Il se faut garantir de toutes les surprises.
LE NOTAIRE
Suffit qu'entre mes mains vos affaires soient mises.
Il ne vous faudra point, de peur d'être déçu,
Quittancer le contrat que vous n'avez reçu.
ARNOLPHE, se croyant seul.
J'ai peur, si je vais faire éclater quelque chose,
Que de cet incident par la ville on ne cause.
LE NOTAIRE
Eh bien ! il est aisé d'empêcher cet éclat,
Et l'on peut en secret faire votre contrat.
ARNOLPHE, se croyant seul.
Mais comment faudra-t-il qu'avec elle j'en sorte ?
LE NOTAIRE
Le douaire se règle au bien qu'on vous apporte.
ARNOLPHE, se croyant seul.
Je l'aime, et cet amour est mon grand embarras.
LE NOTAIRE
On peut avantager une femme en ce cas.
ARNOLPHE, se croyant seul.
Quel traitement lui faire en pareille aventure ?
LE NOTAIRE
L'ordre est que le futur doit douer la future
Du tiers du dot qu'elle a ; mais cet ordre n'est rien,
Et l'on va plus avant lorsque l'on le veut bien.

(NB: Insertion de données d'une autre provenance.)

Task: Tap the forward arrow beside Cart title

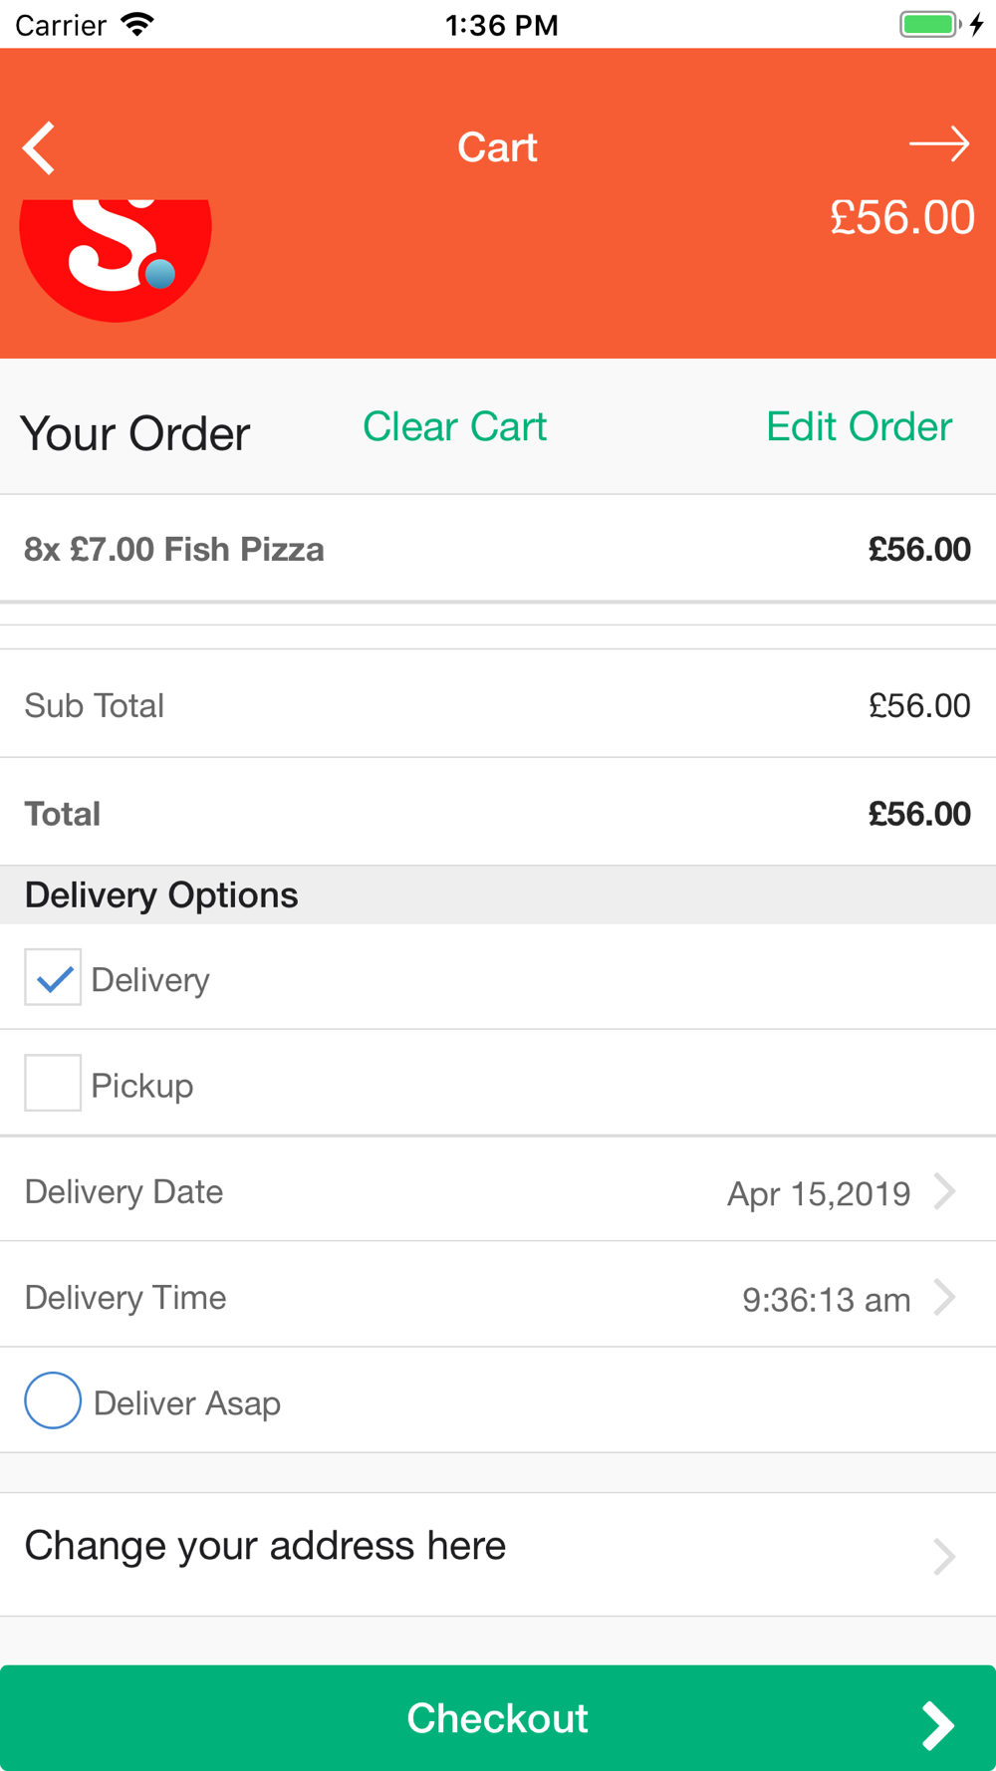Action: pyautogui.click(x=939, y=144)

ARNOLPHE, se croyant seul.
Si...
(Il aperçoit le notaire.)
LE NOTAIRE
Pour le préciput, il les regarde ensemble.
Je dis que le futur peut, comme bon lui semble,
Douer la future.
ARNOLPHE
Eh ?
LE NOTAIRE
Il peut l'avantager
Lorsqu'il l'aime beaucoup et qu'il veut l'obliger ;
Et cela par douaire, ou préfix qu'on appelle,
Qui demeure perdu par le trépas d'icelle ;
Ou sans retour, qui va de ladite à ses hoirs ;
Ou coutumier, selon les différents vouloirs ;
Ou par donation dans le contrat formelle,
Qu'on fait ou pure et simple, ou qu'on fait mutuelle.
Pourquoi hausser le dos ? Est-ce qu'on parle en fat,
Et que l'on ne sait pas les formes d'un contrat ?
Qui me les apprendra ? Personne, je présume.
Sais-je pas qu'étant joints on est par la coutume
Communs en meubles, biens immeubles et conquêts,
À moins que par un acte on n'y renonce exprès ?
Sais-je pas que le tiers du bien de la future
Entre en communauté pour...
ARNOLPHE
Oui, c'est chose sûre,
Vous savez tout cela ; mais qui vous en dit mot ?
LE NOTAIRE
Vous, qui me prétendez faire passer pour sot,
En me haussant l'épaule et faisant la grimace.
ARNOLPHE
La peste soit fait l'homme et sa chienne de face !
Adieu. C'est le moyen de vous faire finir.
LE NOTAIRE
Pour dresser un contrat m'a-t-on pas fait venir ?
ARNOLPHE
Oui, je vous ai mandé ; mais la chose est remise,
Et l'on vous mandera quand l'heure sera prise.
Voyez quel diable d'homme avec son entretien !
LE NOTAIRE, seul.
Je pense qu'il en tient ; et je crois penser bien.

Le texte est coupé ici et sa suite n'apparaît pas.